----- Excerpt -----
A Database By Any Other Name...

Some friends have just adopted a rather cute ginger cat and decided to name it Juno, perhaps after the Queen of the Roman Gods. Though it regularly leads to the interesting conversation: "What's your cat's name?" - "Juno" - "No I don't, that's why I'm asking"...

Meanwhile, here at p&p we're just starting on a project named after one of the new religions of information technology: Big Data. It seems like a confusing name for a technology if you ask me (though you probably didn't). Does it just consist of numbers higher than a billion, or words like "floccinaucinihilipilification" and "pseudopseudohypoparathyroidism"?

Or maybe what they really mean is Voluminous Data, where there's a lot of it. Too much, in fact, for an ordinary database to be able to handle and query in a respectable time. Though most of the examples I've seen so far revolve around analyzing web server log files. It's hard to see why you'd want to invent a whole new technology just for that.

Of course, what's at the root of all this excitement is the map/reduce pattern for querying large volumes of distributed data, though the technology now encompasses everything from highly distributed file systems (HDFS) to connectors for Excel and other products to allow analysis of the data. And, of course, the furry elephant named Hadoop that sits in the middle remembering everything.

Thankfully Microsoft has adopted a new name for its collection of technologies previously encompassed by Big Data. Now it's HDInsight, where I assume the "HD" means "highly distributed". There's a preview in Windows Azure and a local server-based version you can play with.

What's interesting is that when I first started playing with real computers (an IBM 360) all data was text files with fixed width columns that the code had to open and iterate through, parsing out the values. The company where I worked used to have four distinctly separate divisions, each with its own data formats, but these had now been melded into one company-wide sales division. To be able to assemble sales data we had a custom program written in RPG 2 that opened a couple of dozen files, read through them extracting data, and assembled the summaries we needed - we'd built something vaguely resembling the map/reduce pattern. Though we could only run it an night because it prevented most other things from working by locking all the files and soaking up all of the processing resources.

Thankfully relational databases and Structured Query Language (SQL) put paid to all that palaver. Now we had a proper system that could store vast amounts of data and run fast queries to extract exactly what we needed. In fact we could even do it from a PC. And yet here we are, with our highly distributed data and file systems, going back to the world of reading multiple files and aggregating the results by writing bits of custom code to generate map and reduce algorithms.

But I guess when you appreciate the reasons behind it, and start to grasp the concepts of the vast amounts of data involved, our new (old) approach starts to make sense. By taking the processing to the data, rather than moving the data around, you get distributed parallel processing across multiple nodes, and faster responses. And when you discover just how vast some of the data is, you realize that our modern relational and SQL-based approach just doesn't cut it.

Though there are some interesting questions that nobody I've spoken to so far has answered satisfactorily. What happens when you need more than just a simple aggregate result? It seems likely that the map function needs to produce a result set that is considerably smaller than the data it's working on, and if there is little correspondence between the data in each node the reduce function won't be able to do much reducing.

Maybe I just don't get it yet. And maybe that's why being just a "database programmer" is no longer good enough. Now, it seems, you need to be a "data scientist". You not only need to know about Database Theory, but Agile Manifesto and Spiral Dynamics as well according to DataScientists.net. You're going to spend the rest of your life organizing, packaging, and delivering data rather than writing programs that simply run SQL queries.

But it does seem that data scientists get paid a lot more, so maybe this Big Data thing really is a good idea after all...
----- Dataset extract -----
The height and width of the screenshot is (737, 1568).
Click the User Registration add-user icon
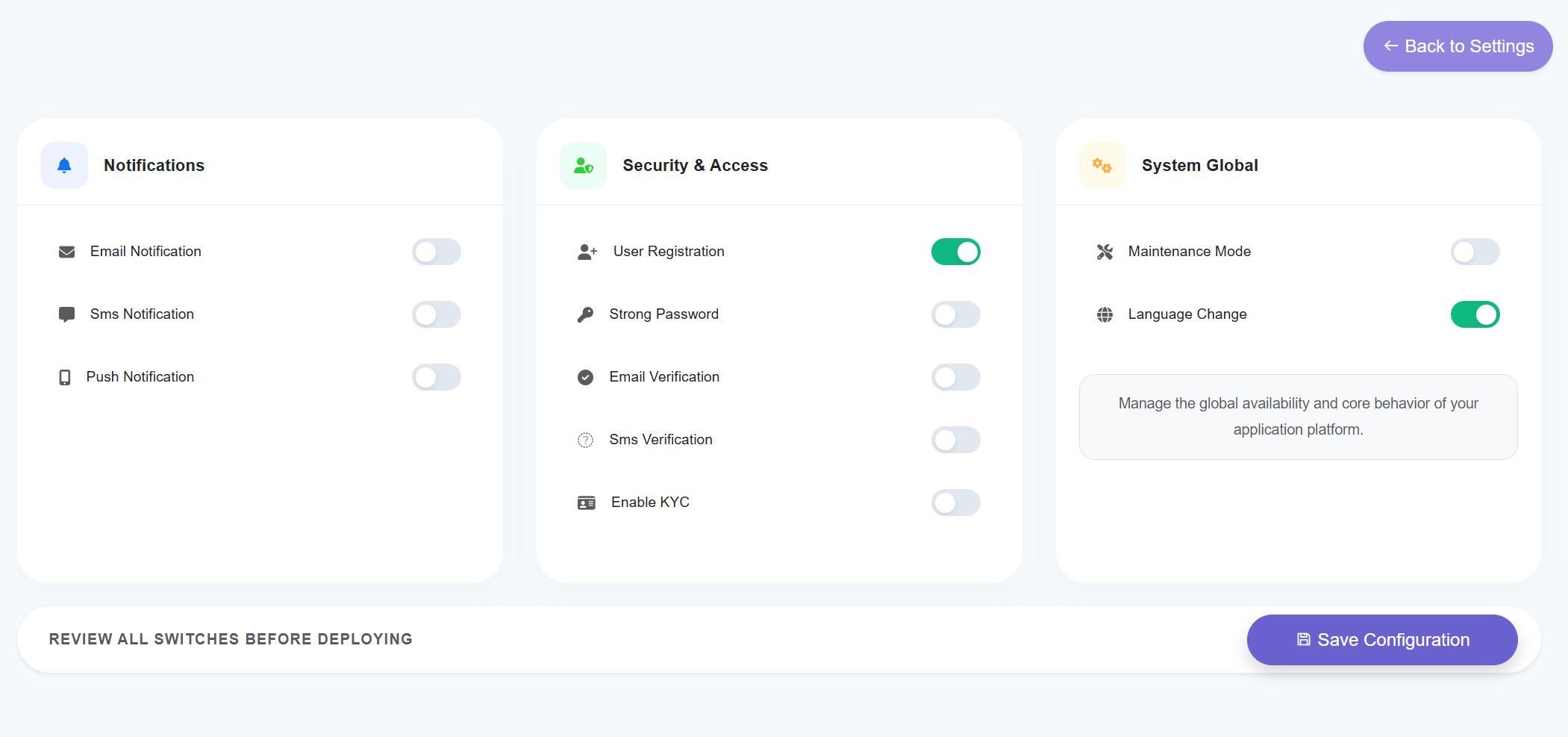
-----
» **Written task 1**:
Answer these questions about the Big Data post, one line each:
(a) What new name has Microsoft adopted for its technologies previously grouped under Big Data?
(b) In what language was the custom program for assembling sales data written?
(c) Which computer does the writer name when recalling first working with real computers?
» **Written task 2**: From the Big Data post, extract the passage that opens with the words containing "Of course, what's" and closes with "middle remembering everything.".

» **Output 1**:
(a) HDInsight
(b) RPG 2
(c) An IBM 360

» **Output 2**:
Of course, what's at the root of all this excitement is the map/reduce pattern for querying large volumes of distributed data, though the technology now encompasses everything from highly distributed file systems (HDFS) to connectors for Excel and other products to allow analysis of the data. And, of course, the furry elephant named Hadoop that sits in the middle remembering everything.